Andrew Dehler

Dehler, who is also listed as a thirty-year-old in the 1841 resident list of Buckingham Palace, got to know his future wife exactly there. On 30th March 1842, two years after his arrival in England, he married Eunice Stegglas. At the same age as Dehler, she served as a maid in the Royal Household. The marriage certificate reveals that Andreas Dehler’s father, Lorenz Dehler, was a musician and Eunice’s father, William Stegglas, a carpenter. A John Andrew Dehler was registered for birth in the parish of Saint George Hanover Square in Westminster in the fourth quarter in 1843. More information about the family could not be found in official English documents. The reason for this was that Dehler soon returned to Coburg with his wife and son. At the end of April 1847, he had made a short visit to Coburg, probably already looking for accommodation. On 11th May Baron Stockmar wrote to Albert:

“… Dehler, who has already found and taken lodgings, is surprised and worried about the prices and has shared his concerns for the future. I have calculated the budget necessary for him and found that, with a wife and 7 children and with 600 fl. [Gulden = florins], he will have to make do very scarcely, if not even poorly. Therefore, I promised him, to consult Your Royal Highness once more on the subject, and believe I must advise in the interest of both the Lord and the servant, that 700 fl. will be given to him in any case and to avoid future, perhaps founded complaints, to be quite sure that 750 fl. to 800 fl. will be granted.  The orderly existence of Dehler’s household must, as always, be established at once, as must the chance to get through the first year without debts. Therefore, if you do not give him sufficient means to do so now, financial problems and a request for help will inevitably arise later, and there is a probability that in the end this will have cost you more than a proper increase in his salary from the start. Since Dehler has already served you for 10 years, and the reason for his removal is not due to his services, you should not want to give rise to the impression over here that the return from England to the fatherland happened without the necessary means of subsistence. …”

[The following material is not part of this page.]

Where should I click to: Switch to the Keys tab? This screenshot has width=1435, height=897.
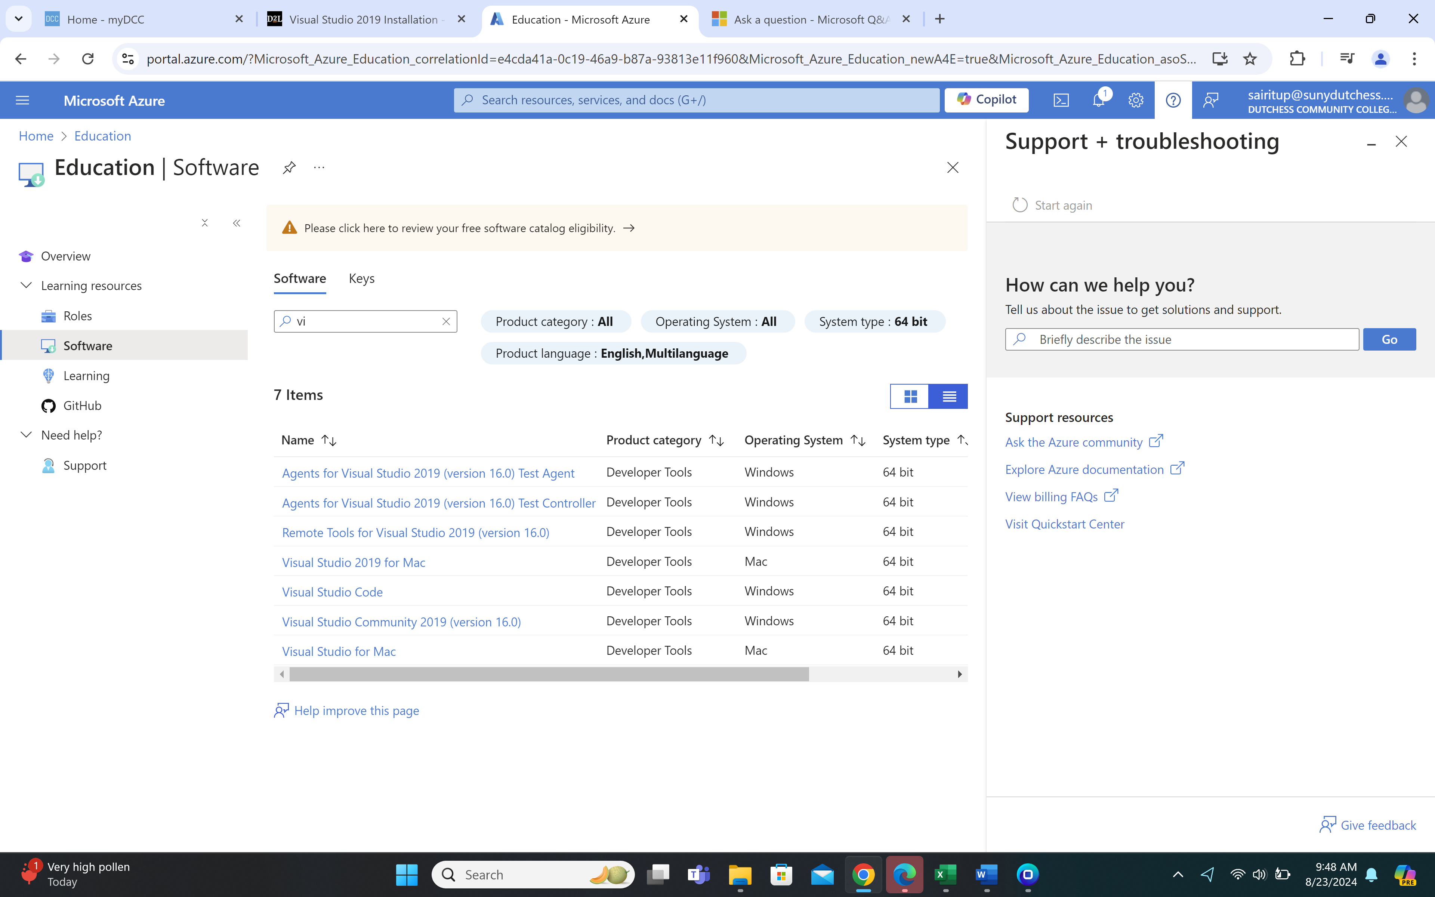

On 29th May 1847 Prince Albert reported that Dehler had delivered all of Stockmar’s dispatches. Dehler was to be replaced by Löhlein. In the same letter Albert wrote:

“… I don’t want to be miserly against Dehler and I’ll accept your reasons. But I don’t want to complicate the situation too much for myself. Now Benda who has heard of Dehler’s pension wants to retire himself and to go to Koburg without any motive, and he says I won’t give to him, who has performed well, less than someone who has performed badly. Anson, who is happy to get rid of yet another German, encourages him, I believe, secretly in his stupid desire. …”

This reveals that the German employees were not always welcome in the English Royal Household.